Tuesday, February 28, 2012

The Selous Scouts

Lasting from the mid-1960′s to 1980, the bush war in Rhodesia saw this tiny land locked nation surrounded by communist-backed insurgents operating from the adjacent nations of Mozambique, Zambia and Botswana.

Robert Mugabe’s Zimbabwe African National Union was supported by Red China while Joshua Nkomo’s Zimbawe African Peoples Union was a primarily a Soviet-sponsored insurgency. With guerrilla fighters pouring across the borders, Rhodesia’s military fought tooth and nail, especially as the war heated up around 1976. Fighting the war on a shoe string to a point difficult to compare to today’s War on Terror, the Rhodesian forces conducted lightening fast raids and parachute jumps behind enemy lines.
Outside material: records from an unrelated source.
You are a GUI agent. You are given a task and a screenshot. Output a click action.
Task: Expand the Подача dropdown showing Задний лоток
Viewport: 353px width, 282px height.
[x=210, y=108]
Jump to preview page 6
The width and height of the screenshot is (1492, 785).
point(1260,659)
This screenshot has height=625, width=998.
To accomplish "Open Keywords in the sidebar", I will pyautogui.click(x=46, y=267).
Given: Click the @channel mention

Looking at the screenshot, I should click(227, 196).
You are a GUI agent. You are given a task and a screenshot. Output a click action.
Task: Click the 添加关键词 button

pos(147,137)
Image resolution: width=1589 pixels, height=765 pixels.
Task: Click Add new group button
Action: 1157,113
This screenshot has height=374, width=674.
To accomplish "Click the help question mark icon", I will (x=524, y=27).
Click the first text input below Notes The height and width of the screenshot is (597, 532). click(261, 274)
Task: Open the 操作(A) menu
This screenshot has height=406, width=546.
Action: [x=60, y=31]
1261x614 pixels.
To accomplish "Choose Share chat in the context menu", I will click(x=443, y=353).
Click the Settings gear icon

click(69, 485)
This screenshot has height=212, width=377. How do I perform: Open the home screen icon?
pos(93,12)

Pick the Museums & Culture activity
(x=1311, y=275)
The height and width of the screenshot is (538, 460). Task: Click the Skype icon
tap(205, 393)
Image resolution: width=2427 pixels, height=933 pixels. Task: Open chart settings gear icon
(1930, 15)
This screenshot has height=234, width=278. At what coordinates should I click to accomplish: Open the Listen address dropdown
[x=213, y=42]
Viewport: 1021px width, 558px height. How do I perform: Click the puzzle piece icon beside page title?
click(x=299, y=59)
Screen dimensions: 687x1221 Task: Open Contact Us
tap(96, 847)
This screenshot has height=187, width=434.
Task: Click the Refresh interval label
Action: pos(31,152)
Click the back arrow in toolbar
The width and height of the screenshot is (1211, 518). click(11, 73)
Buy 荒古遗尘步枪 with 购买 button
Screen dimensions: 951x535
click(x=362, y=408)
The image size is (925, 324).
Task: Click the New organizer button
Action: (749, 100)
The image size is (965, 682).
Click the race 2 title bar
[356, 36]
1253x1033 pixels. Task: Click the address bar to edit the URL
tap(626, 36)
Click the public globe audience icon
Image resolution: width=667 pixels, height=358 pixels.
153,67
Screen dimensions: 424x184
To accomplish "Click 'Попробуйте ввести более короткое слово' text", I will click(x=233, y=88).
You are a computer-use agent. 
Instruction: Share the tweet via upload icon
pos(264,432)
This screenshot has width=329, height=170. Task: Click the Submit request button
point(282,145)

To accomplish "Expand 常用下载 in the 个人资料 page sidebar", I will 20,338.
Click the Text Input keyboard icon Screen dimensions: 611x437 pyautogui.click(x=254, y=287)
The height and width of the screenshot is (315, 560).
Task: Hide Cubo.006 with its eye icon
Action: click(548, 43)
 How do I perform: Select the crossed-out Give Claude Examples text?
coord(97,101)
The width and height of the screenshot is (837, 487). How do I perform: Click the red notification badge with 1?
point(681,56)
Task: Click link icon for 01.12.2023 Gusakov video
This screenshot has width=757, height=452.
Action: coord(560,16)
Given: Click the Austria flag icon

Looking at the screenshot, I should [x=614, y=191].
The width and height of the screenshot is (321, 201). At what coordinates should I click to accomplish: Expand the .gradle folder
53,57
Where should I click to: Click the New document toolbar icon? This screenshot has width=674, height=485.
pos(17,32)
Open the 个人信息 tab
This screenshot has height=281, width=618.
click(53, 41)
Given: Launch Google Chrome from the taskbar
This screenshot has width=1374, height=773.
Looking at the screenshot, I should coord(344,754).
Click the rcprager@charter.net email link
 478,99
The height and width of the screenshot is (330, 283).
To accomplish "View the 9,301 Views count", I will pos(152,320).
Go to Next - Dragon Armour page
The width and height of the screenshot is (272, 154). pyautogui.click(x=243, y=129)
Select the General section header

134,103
The Rhodesian African Rifles, the Rhodesian Light Infantry, and the Rhodesian Special Air Service all preformed impressively throughout the war but one unique unconventional warfare unit took the fight to the enemy in a way that may not have been seen before or since.

Unconventional Warriors

Founded by the indomitable Col. Ron Reid-Daly, the Selous Scouts was born. Named after African bush hunter Frederick Courtney Selous, this unique Special Forces unit engaged in so-called pseudo-operations. Operating under official cover as a military tracking unit, the Selous Scouts were involved in far more perilous activities in which white Scouts would be paired up with black Scouts, or more often than not, communist guerrillas who had been captured and turned to fight against their former comrades.